:: INFORMATION SUPPLIED

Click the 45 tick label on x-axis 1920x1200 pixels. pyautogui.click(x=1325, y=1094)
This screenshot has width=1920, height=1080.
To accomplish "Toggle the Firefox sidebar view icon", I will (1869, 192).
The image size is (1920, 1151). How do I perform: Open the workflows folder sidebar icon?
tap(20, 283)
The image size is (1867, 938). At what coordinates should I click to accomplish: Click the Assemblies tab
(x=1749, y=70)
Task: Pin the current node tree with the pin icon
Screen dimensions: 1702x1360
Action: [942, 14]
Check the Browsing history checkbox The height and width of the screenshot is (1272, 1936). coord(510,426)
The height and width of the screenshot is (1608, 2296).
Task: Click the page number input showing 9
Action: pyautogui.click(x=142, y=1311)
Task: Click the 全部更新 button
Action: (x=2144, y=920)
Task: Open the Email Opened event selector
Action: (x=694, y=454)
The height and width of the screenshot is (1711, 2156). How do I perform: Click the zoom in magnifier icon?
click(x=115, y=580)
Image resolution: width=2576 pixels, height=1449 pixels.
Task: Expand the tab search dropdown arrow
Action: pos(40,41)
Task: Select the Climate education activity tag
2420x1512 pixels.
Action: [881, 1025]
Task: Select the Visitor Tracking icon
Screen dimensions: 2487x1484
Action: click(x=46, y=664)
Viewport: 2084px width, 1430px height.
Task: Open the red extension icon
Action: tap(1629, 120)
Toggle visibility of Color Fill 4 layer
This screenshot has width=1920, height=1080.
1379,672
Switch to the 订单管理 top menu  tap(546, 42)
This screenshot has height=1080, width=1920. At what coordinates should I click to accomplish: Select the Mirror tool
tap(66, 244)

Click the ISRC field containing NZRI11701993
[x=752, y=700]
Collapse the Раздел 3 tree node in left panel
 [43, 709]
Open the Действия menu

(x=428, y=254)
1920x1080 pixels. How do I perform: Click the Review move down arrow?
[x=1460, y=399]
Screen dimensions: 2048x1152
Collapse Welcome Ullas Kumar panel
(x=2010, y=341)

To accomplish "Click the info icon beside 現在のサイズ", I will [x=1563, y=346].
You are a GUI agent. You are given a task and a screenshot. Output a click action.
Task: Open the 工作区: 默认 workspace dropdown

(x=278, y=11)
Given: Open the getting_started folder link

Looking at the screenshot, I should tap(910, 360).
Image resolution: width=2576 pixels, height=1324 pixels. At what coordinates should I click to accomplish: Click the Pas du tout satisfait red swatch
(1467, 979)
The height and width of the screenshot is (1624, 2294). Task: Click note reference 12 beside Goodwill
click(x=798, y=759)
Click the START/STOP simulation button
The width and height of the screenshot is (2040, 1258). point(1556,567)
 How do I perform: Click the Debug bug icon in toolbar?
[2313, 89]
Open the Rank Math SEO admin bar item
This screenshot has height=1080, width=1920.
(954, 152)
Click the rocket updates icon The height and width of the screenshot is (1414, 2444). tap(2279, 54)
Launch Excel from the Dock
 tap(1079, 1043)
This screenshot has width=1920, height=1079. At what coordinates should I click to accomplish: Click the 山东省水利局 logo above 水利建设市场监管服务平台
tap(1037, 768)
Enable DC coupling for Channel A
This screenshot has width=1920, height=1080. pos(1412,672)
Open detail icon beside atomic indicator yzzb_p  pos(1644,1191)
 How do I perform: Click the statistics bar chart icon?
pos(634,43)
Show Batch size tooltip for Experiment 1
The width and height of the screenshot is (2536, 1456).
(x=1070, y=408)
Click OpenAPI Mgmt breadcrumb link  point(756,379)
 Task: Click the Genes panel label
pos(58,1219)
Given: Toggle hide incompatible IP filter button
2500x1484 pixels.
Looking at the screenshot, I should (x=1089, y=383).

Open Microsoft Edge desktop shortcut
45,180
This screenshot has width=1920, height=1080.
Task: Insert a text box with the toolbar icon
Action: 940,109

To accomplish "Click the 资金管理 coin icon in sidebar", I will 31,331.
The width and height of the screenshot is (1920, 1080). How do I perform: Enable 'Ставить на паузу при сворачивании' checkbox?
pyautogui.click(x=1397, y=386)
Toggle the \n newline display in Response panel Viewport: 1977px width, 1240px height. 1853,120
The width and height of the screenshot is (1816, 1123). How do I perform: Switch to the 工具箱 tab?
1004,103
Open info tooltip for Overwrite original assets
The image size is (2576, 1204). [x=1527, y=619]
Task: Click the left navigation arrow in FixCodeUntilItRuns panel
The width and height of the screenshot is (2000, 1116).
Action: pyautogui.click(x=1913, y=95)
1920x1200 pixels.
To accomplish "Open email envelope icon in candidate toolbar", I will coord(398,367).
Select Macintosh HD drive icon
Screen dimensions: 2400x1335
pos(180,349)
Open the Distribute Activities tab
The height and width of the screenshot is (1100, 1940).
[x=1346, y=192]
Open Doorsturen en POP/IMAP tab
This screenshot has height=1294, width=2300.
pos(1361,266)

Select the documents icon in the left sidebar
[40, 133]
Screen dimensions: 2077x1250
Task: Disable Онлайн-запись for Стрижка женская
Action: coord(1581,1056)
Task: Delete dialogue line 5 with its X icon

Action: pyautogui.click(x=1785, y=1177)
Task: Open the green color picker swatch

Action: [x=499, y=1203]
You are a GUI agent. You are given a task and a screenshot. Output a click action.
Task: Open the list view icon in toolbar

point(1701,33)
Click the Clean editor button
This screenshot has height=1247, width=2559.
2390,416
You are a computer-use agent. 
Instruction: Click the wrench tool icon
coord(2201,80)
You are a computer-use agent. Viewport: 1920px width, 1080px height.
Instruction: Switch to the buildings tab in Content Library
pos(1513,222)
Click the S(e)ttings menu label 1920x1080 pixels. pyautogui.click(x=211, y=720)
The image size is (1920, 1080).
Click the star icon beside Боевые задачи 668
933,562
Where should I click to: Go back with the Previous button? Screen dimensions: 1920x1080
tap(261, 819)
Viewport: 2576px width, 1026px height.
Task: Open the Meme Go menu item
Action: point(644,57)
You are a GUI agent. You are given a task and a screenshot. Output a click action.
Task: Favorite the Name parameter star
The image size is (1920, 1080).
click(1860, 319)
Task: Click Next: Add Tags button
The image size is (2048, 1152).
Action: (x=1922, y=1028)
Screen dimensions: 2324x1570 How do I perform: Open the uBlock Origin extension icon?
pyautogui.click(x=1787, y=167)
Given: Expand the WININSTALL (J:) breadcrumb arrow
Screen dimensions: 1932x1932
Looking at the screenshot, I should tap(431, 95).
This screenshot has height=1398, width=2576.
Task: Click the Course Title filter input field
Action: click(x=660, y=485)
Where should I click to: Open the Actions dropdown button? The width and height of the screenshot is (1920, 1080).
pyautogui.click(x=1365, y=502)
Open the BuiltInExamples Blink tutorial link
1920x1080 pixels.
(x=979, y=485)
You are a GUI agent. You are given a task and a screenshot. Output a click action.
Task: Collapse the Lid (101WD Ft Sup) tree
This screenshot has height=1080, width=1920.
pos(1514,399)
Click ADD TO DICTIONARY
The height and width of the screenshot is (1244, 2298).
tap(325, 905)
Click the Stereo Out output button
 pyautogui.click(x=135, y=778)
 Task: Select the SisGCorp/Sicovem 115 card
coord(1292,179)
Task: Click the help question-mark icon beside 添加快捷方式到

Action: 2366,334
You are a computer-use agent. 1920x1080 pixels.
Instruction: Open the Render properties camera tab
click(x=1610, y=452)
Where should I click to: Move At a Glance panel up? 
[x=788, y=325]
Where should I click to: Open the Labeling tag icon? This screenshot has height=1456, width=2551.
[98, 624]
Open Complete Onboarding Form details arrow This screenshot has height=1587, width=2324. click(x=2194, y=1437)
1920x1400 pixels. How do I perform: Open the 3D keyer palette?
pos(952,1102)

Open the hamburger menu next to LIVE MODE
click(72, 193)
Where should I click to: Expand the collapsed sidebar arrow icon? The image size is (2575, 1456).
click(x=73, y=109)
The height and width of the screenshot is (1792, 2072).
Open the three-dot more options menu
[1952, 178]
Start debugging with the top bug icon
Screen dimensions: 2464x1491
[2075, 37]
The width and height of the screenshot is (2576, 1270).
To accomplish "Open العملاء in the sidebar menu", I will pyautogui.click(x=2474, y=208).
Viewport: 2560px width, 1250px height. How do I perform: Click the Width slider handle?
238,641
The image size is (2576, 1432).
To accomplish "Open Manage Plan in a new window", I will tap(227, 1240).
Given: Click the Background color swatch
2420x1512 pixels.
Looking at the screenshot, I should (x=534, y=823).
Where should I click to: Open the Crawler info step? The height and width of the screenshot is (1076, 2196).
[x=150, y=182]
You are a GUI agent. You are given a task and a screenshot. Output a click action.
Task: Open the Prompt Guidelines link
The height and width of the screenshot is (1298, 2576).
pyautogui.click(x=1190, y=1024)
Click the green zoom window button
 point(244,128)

::::

◆ **WHAT TO WORK ON**
The lines needed are those in the data above that hold the string "Toggle"; copy each of them.

◆ **EXERCISE RESULT**
To accomplish "Toggle the Firefox sidebar view icon", I will (1869, 192).
Toggle visibility of Color Fill 4 layer
Given: Toggle hide incompatible IP filter button
Toggle the \n newline display in Response panel Viewport: 1977px width, 1240px height. 1853,120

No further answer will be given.